That Seger sound is all over Elkins’ debut album Factories, Farms & Amphetamines, produced by Nashville A-lister Dave Cobb (no stranger to soul and rock from his work with Chris Stapleton) and now being issued on vinyl following its initial release earlier this year. Opening track “Sugar Tooth” is a choogling bit of blues. The title track recounts the dead-end options of growing up in the middle of nowhere, delivered over a garage-rock groove. And “Wrong Side of the River” talks about being ostracized over social class, propelled by jangling guitar and Elkins’ nasally soulful voice.
But it’s “Nashville Money” that melds all of Elkins’ influences together. There’s soul, but also a hefty blast of Southern rock and some cool flange effects on Elkins’ electric guitar, an instrument he first plugged in only a few years ago. Thematically, “Nashville Money” has a lot in common with “Workin’ for MCA,” Lynyrd Skynyrd’s bemused look at record label expense accounts: Can anyone believe all the disposable cash floating around the music biz? It’s something that Elkins asked himself firsthand when he got his advance from Elektra to make Factories, Farms & Amphetamines.

GIVEN INFORMATION:
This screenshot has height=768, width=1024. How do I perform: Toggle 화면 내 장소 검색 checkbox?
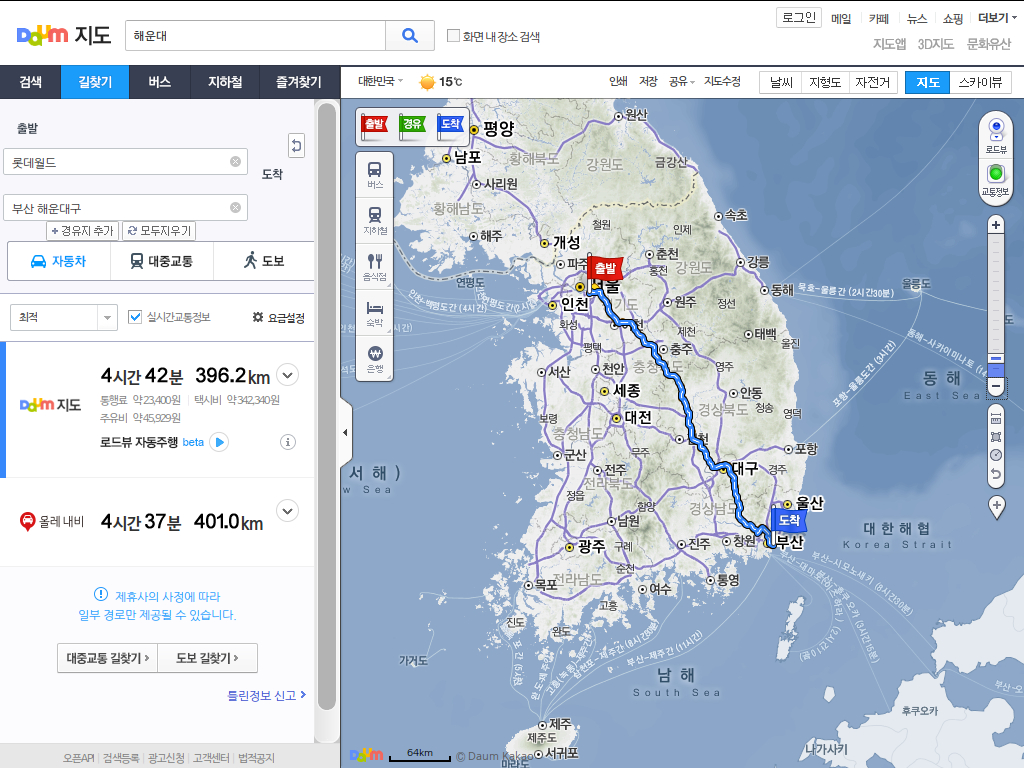454,36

PROBLEM TO SOLVE:
From the passage about Elkins' debut album, copy out word for word the portion that begins at "That Seger sound" and stops after "nasally soulful voice.".

RESULT BELOW:
That Seger sound is all over Elkins’ debut album Factories, Farms & Amphetamines, produced by Nashville A-lister Dave Cobb (no stranger to soul and rock from his work with Chris Stapleton) and now being issued on vinyl following its initial release earlier this year. Opening track “Sugar Tooth” is a choogling bit of blues. The title track recounts the dead-end options of growing up in the middle of nowhere, delivered over a garage-rock groove. And “Wrong Side of the River” talks about being ostracized over social class, propelled by jangling guitar and Elkins’ nasally soulful voice.